Current methods for egocentric view action recognition overlook the role of hand shape during interactions with objects, as well as the inherent properties of the objects, both of which are critical elements in recognizing actions. Therefore, gaining insights into the correlation between functional hand configurations and objects could substantially improve the accuracy of hand action recognition. In this work, we consider the semantic prior of the human-level hand type as a key indicator to handle this challenge. To this end, we introduce a practical taxonomy of functional hand types based on the functioning perspective and provide annotations for existing datasets. We also propose to utilize semantic knowledge of hand type in each frame to encourage the network to understand the continuous interaction across the hand and the object. Our whole pipeline consists of two main modules: (1) Egocentric Knowledge Module, which estimates 3D hand pose, object category, and hand type leveraging short-term cues, and (2) Egocentric Action Module, which aggregates per-frame pose, object, and hand type information over a longer time. We validate the efficacy of our proposed approach with large-scale benchmarks: FPHA and H2O, and our model outperforms current state-of-the-art action recognition models, demonstrating its superior performance.

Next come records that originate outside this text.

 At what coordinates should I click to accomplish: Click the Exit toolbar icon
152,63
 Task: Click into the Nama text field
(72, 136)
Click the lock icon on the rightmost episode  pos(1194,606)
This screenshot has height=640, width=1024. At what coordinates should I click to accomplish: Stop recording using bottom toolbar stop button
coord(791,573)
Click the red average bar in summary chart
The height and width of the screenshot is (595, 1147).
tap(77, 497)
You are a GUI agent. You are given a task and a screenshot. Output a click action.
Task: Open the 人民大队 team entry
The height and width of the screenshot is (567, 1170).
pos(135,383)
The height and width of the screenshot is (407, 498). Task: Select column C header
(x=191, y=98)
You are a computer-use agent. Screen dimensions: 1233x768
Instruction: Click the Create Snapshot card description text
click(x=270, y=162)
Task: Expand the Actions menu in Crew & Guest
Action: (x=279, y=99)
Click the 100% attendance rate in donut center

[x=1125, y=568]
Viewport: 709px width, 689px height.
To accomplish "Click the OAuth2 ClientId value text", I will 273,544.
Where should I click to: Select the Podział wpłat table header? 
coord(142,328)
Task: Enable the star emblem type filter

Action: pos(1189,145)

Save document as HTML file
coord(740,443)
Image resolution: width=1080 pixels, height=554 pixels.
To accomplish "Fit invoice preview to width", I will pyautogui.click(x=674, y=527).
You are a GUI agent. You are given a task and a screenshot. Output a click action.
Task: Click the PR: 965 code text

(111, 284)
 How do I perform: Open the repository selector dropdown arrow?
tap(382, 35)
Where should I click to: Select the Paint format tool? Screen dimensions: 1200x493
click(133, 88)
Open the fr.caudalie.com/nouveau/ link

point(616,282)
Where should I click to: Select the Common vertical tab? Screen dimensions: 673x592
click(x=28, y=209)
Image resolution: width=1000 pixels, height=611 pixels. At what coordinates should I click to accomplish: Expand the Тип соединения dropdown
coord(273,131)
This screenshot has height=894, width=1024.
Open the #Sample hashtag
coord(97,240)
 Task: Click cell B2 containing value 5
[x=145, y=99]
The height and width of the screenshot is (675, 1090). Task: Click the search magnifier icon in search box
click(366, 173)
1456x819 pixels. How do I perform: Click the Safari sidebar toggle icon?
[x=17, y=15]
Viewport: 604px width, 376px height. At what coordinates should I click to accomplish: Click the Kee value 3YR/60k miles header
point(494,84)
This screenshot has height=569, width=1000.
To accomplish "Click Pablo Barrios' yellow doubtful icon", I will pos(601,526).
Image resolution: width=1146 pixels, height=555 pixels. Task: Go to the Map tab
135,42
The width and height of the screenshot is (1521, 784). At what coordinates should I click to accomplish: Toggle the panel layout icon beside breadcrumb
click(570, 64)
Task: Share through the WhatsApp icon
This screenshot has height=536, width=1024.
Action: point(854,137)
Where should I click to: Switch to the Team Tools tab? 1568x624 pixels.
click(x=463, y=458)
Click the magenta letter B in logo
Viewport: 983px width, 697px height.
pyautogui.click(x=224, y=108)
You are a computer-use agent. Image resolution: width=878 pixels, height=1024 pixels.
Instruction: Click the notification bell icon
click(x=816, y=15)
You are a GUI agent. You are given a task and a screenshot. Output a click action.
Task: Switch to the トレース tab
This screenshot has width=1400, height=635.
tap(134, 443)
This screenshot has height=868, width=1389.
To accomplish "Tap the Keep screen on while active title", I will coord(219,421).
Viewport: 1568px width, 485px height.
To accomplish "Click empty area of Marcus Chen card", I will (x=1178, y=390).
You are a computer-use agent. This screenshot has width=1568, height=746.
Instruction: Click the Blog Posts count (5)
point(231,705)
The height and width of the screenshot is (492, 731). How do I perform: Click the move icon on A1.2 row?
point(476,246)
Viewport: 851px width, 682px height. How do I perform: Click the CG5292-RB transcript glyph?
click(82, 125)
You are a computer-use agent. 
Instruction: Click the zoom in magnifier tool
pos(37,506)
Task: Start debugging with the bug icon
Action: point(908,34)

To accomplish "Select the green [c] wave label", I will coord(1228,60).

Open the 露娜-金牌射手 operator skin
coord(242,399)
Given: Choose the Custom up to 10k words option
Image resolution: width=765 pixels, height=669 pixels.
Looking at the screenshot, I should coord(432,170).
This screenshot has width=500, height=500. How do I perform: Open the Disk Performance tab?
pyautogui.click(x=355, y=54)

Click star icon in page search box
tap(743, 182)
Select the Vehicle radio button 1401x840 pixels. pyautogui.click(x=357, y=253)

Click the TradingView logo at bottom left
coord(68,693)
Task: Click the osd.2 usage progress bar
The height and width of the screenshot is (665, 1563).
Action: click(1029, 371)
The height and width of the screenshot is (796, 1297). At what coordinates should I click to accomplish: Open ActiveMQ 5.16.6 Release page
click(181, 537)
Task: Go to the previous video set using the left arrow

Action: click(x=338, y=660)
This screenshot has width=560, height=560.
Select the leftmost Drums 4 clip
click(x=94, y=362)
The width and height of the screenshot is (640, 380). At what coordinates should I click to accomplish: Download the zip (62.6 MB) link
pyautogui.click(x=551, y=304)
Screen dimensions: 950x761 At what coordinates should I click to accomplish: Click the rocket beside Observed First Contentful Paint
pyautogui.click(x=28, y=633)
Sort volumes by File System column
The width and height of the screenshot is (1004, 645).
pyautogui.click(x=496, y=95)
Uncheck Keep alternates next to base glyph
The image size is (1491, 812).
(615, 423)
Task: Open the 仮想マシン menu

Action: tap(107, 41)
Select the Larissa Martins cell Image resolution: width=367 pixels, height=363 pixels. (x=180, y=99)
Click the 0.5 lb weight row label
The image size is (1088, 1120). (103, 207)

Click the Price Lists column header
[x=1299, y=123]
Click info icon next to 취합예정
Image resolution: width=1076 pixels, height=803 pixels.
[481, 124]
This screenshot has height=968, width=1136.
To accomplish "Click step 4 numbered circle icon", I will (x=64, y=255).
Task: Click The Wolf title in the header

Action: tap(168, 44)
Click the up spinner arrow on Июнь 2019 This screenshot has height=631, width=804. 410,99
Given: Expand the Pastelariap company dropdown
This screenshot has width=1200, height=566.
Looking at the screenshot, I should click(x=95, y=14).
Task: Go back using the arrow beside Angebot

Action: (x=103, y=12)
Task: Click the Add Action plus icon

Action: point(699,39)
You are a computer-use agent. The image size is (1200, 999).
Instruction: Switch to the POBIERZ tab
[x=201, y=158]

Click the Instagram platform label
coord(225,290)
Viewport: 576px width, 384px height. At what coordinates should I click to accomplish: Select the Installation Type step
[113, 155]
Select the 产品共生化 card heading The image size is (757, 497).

As shown in Figure, we first categorize the mainly used hand types into two groups: Isolated and Interaction. Isolated represents independent hand types that do not interact with other people or objects, and Interaction describes hand types that are actively interacting with other people or objects. We then organize the hand types as Interaction into Grasp and Control, focusing on the functions in the activity. Grasp includes hand types that hold an object even over time in the video clip, which are further divided into Power, Precision, and Intermediate depending on the hand's appearance. We also distinguish between Circular and Prismatic depending on the shape of the interacting objects. On the other hand, Control includes hand types that manipulate objects over time. Here, we categorize hand types concentrating on the deformation of the object. For example, the hand type that turns the lid does not deform the object, but the hand type that crumples the paper or the hand type that opens the can deform the object. Thus, we categorize them as Non-Deformable and Deformable according to these criteria.
An overview of our main architecture. Built upon hierarchical temporal transformer (HTT), which considers the high-level action recognition task as a mixture of two low-level tasks: 3D hand poses estimation and object classification, we especially utilize hand type estimation as semantic cues. Our model consists of three main modules: (1) Feature Extraction, (2) Egocentric Knowledge Module, which estimates 3D hand pose, object category and hand type leveraging the short-term temporal cue and (3) Egocentric Action Module, which aggregates per-frame pose, object and hand type information over a longer time span. First, our model takes aligned 2D video clip consisting of $K$ frames as input, which are converted into feature vector $F_I$ containing fine details. Then we employ temporal-dependent features $F_H$ from the Local Transformer to estimate the per-frame 3D hand pose with feature vector $F_P$, which contains geometric potential, and the category of interacting objects with feature vector $F_O$. Additionally, $F_H$ feed into the hand type classification network, which utilizes language models based on our proposed functional hand type taxonomy to provide the semantic cues of hand type and outputs hand type feature vector $F_T$. Subsequently, the Egocentric Action Module aggregates the predicted embeddings: hand position $F_P$, object category $F_O$, and hand type $F_T$ for action recognition.
We compare our proposed method with existing state-of-the-art methods on the FPHA dataset and the H2O dataset. As reported in Table1 (a) and (b), our method generally outperforms other methods with state-of-the-art accuracy (FPHA: 95.13%, H2O: 89.67%). These results emphasize the effectiveness of our method in understanding the interaction between hands and objects.
We also demonstrate considerable performance on 3D hand pose estimation, scoring AUC for 3D PCK-RA at error thresholds, and ranging from 0 to 50 and the MEPE-RA in the unit of mm. Our method estimates hand pose more precisely than current state-of-the-art method in Root-Aligned space. These experimental results verify that the semantic knowledge of the hand type benefits not only the action recognition network but also the entire network, resulting in high precision in 3D hand pose estimation.
In this section, we qualitatively verify the usefulness of our novel framework. Figure 4 shows the visualized results of our experiments. In Figure 4 (a), the ground-truth hand pose (see green lines) and our estimated hand pose (see blue lines) are projected in both 3D space and images. Ours show comparable results compared to ground truth. We also provide 3D PCK-RA graph on the H2O test split of ours (see blue lines) vs. HTT (see red lines). This graph validates that our method generates reasonable results in both left and right hands. Overall, our model is robust for estimating hand pose in 3D space.